The state’s Homekey program announced the millions of taxpayer dollars available as grants to pay for the housing and that the deadline to apply is December 30.

The agency’s website states:

Administered by the California Department of Housing and Community Development (HCD), $600 million in grant funding will be made available to local public entities, including cities, counties, or other local public entities, including housing authorities or federally recognized tribal governments within California to purchase and rehabilitate housing, including hotels, motels, vacant apartment buildings, and other buildings and convert them into interim or permanent, long-term housing.

The additional $50 million is from State General Funds and must be used by June 30, 2022, according to the website.

The San Francisco Chronicle reported on the bay area participation in the government handout:

As the coronavirus crisis stretches on and many hotels remain shuttered, some antsy owners are becoming more open to the idea of selling rather than hanging on to see how long they can survive the crippled economy. In hyper-expensive San Francisco, where plummeting tourism has led to 40% of the hotels temporarily closing, some owners might feel more confident than those in other regions in recovering financially once the pandemic eases.

But it doesn’t mean they’re not thinking about selling, officials said. San Francisco homeless policy leaders have said since early summer they are hoping to buy two or more hotels for conversion, and some leading players in the city’s Homekey process say several properties are in play.

The challenge, they say, is finding buildings that don’t need prohibitively expensive updating — in-unit bathrooms, disabled access and the like — whose owners are willing to sell at a fair price. All of that is no small ask, considering that while rents have dipped significantly during the pandemic, real estate prices have not. Then there’s the follow-up cost. Overseeing a supportive housing operation costs about $30,000 a year — per person — so a modest, 50-unit complex alone would require $1.5 million a year. 

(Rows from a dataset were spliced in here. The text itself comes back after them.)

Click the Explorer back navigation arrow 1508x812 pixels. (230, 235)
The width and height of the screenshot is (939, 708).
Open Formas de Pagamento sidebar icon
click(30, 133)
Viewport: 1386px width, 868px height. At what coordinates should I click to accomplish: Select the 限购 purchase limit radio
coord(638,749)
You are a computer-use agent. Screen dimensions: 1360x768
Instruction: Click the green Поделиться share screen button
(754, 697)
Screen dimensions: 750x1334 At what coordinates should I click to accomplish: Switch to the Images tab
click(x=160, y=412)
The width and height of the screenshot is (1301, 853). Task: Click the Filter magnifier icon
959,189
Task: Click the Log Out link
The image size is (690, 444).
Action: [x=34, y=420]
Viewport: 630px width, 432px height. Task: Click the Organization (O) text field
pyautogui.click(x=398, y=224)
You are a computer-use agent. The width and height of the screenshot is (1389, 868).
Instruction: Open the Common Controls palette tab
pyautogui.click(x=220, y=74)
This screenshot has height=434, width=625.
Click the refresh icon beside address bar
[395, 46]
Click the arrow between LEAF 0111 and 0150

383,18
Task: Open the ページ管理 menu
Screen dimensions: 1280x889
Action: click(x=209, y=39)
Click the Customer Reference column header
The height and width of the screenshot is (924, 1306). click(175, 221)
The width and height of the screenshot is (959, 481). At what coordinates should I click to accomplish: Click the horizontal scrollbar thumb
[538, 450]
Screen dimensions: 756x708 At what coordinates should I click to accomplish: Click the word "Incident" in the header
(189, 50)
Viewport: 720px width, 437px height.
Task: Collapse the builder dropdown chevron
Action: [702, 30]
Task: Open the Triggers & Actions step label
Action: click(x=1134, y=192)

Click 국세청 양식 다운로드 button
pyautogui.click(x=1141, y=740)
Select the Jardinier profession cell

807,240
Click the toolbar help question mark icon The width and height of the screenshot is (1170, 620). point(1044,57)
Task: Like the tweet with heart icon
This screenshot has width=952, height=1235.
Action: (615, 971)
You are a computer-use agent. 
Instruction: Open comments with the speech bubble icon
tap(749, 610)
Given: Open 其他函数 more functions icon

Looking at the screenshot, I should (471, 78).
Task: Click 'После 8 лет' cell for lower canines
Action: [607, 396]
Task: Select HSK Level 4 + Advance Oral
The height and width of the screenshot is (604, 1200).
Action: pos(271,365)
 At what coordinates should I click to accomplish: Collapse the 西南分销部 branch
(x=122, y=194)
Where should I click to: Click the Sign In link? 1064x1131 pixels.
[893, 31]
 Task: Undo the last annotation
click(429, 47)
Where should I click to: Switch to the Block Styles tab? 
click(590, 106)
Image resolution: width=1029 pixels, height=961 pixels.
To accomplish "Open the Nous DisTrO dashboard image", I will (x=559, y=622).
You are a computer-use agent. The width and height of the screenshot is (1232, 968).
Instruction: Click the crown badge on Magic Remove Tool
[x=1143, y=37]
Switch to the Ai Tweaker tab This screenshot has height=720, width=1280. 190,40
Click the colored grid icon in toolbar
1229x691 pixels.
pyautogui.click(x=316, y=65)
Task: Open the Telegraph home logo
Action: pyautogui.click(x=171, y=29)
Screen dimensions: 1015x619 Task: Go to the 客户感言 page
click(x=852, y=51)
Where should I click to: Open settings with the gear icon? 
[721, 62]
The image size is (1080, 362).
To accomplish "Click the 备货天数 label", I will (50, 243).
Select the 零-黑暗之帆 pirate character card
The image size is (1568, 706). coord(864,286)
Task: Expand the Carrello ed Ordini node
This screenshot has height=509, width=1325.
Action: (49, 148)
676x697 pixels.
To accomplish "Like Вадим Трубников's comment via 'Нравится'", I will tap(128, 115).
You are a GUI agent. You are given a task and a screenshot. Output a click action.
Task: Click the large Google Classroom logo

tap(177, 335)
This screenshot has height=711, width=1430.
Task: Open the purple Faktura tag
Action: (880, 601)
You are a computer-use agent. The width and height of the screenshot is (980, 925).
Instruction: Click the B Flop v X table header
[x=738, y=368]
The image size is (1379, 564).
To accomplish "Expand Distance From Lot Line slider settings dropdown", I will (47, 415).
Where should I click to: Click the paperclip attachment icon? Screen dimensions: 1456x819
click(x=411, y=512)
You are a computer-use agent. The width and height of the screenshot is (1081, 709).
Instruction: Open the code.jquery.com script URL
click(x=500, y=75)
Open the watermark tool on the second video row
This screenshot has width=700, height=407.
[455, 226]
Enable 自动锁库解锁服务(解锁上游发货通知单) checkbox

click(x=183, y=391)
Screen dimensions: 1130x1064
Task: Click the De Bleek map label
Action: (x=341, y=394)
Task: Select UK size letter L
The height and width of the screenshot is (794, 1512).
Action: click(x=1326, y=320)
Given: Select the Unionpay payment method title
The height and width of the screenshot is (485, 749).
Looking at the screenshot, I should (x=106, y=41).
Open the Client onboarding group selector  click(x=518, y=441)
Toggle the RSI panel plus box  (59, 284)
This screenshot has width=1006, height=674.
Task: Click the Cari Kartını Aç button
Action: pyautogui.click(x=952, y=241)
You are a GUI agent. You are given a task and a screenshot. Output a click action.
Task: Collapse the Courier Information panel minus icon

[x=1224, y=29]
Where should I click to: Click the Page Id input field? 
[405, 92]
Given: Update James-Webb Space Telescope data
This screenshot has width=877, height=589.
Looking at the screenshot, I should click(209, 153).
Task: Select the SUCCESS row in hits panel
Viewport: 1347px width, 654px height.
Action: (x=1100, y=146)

The Chronicle reported that the state has received about 100 initial applications so far, according to Gov. Gavin Newsom’s (D) office.

San Francisco Supervisor Hillary Ronen suggested a more militant approach if properties do not become available. 

“If we can’t find willing sellers, we should consider addressing this major problem by eminent domain,” Ronen said. “Homekey is a solution, but we need much more like it. We have to do everything we can.”